Gaining Insights from Job Postings
Next, we need a way to transform job postings into data that researchers and policymakers can use for insights. To understand the labor market, policymakers and researchers often turn to Standard Occupation Classification codes, a government-driven framework for understanding and standardizing jobs for analysis via a hierarchy of standard occupations.
Working with real-world SOCs is notoriously tricky. Job seekers and employers use many different words and language variations in titles and duties to describe a job, making it difficult to assign a SOC to each title in a vast dataset. While some companies offer paid services to conduct this assignment, they are often prohibitively expensive for the government and use black-box software that makes it difficult to verify the information and then share it for the public good.
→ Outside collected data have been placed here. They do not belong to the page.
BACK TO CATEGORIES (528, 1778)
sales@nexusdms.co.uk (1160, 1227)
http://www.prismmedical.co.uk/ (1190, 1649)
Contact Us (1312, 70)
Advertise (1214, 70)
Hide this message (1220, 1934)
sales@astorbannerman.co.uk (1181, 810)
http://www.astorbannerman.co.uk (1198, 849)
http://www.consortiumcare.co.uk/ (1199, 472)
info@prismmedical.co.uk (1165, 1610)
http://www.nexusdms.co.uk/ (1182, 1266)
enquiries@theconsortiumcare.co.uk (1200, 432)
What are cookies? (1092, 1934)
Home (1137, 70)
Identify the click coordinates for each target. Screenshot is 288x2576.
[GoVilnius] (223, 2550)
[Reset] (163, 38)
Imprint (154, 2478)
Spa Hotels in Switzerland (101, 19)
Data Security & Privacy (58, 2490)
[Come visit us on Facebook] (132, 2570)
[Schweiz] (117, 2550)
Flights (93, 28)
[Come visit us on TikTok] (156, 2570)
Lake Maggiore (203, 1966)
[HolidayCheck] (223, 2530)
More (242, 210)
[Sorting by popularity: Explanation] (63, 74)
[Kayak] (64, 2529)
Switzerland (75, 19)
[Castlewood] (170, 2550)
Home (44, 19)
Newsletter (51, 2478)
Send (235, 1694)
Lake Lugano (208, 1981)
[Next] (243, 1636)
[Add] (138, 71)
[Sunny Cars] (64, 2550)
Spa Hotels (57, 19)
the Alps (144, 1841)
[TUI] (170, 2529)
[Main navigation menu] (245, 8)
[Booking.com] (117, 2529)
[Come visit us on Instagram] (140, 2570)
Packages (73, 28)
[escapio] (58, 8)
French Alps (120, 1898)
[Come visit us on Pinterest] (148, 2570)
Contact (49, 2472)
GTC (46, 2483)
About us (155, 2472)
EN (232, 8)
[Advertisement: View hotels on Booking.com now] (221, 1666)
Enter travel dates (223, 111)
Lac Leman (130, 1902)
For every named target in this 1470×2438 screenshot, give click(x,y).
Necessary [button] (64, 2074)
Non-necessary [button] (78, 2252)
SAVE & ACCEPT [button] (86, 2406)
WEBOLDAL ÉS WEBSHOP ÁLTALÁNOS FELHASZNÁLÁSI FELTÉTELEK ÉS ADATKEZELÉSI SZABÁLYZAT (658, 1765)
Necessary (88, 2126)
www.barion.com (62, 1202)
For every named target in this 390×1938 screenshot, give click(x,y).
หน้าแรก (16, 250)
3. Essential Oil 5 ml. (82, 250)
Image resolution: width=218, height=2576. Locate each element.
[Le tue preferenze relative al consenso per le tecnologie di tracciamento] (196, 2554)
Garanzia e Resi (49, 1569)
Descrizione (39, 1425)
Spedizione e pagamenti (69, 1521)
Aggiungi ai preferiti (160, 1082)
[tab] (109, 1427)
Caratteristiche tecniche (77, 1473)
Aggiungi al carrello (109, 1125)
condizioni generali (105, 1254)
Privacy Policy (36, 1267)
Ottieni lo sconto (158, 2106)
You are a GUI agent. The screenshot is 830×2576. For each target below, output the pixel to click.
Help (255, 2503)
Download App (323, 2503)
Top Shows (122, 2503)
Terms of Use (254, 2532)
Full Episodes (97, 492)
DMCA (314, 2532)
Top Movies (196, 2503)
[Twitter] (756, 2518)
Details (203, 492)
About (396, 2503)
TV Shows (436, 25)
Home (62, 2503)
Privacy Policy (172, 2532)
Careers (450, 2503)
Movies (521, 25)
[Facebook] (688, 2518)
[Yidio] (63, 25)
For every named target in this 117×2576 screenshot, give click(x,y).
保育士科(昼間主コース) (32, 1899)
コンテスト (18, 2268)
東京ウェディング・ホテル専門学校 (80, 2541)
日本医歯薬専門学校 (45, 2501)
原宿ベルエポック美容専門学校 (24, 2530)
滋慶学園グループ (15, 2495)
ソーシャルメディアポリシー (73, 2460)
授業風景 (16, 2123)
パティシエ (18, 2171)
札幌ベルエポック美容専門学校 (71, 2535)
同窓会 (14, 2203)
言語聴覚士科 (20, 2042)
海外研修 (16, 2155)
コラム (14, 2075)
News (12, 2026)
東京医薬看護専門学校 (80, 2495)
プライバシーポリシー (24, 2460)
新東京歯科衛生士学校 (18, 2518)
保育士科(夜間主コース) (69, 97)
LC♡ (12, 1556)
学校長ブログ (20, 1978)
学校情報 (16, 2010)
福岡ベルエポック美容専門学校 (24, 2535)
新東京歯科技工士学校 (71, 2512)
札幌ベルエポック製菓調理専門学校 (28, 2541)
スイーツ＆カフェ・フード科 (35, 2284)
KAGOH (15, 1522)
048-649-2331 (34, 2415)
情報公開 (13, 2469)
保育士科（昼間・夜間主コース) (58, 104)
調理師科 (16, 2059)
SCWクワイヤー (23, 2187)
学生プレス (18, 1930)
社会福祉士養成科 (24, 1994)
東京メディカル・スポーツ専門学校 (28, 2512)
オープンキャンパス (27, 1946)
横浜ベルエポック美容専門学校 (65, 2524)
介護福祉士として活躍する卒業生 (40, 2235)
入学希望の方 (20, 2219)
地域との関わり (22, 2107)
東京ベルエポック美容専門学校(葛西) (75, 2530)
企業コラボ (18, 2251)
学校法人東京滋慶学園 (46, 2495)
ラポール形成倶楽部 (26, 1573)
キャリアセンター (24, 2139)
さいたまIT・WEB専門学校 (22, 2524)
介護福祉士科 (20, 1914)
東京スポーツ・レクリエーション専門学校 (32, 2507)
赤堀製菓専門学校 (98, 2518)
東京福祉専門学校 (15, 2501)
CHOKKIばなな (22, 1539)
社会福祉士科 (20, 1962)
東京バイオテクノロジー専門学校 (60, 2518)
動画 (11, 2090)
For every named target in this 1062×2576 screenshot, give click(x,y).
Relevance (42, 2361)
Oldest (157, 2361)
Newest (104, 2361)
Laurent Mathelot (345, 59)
In partnership with NASWA and using the newly launched NLx Research Hub, my organization, RIPL, built an open-source natural-language processing toolkit for modeling structured occupation information and SOCs in unstructured text from job titles and job title postings and resumes.
We call our tool Sockit, and it’s already processed more than 43 million unstructured job postings available in the National Labor Exchange, empirically measuring associations between occupation codes, skills keywords, job titles and full-text job descriptions in the United States during the years 2019 and 2021. The tool models the probability that a job title is associated with an occupation code and that a job description is associated with specific skills keywords, clusters of skills, and occupation codes.
In short, using natural language processing and data science techniques, Sockit determines the most likely SOC code for a free-text job title. Using Sockit and job data available through the NLx Research Hub, researchers can now answer questions such as:
How have companies shifted toward remote work during Covid? RIPL researchers are partnering with NASWA to construct a study modeling in which SOCs support remote work over time.
Have rural job markets experienced growth because of the pandemic? RIPL researchers are modeling which rural counties have experienced the largest increase in job posting share by SOC codes between 2019 and 2022.
How can we recommend high-impact career transitions for unemployed jobseekers based on their previous occupation and skills? Policymakers use tools like Sockit to transform job and state administrative wage data into personalized career recommendations. For example, the Hawaii Career Acceleration Navigator, a digital career navigator developed in partnership between the state of Hawaii, RIPL and the National Governors Association partnership, is using Sockit to power matches between employers and job seekers through DOORS. This first-of-its-kind job discovery system uses state labor data to provide personalized career paths and reskilling.
Making Sense of All This
Now, back to those predictions about the future.
First, industries need to modernize the skill sets of their employees. We can’t just keep pumping out STEM grads and think the problem will solve itself. We require that ever-widening skills gap to close. Second, we need to use technologies like Sockit to make sense of all this data.
We’re making good progress on both fronts, so at least for now, when someone asks me that complicated question about using data as a crystal ball for the job market, I give them a simple answer: We’re working on it.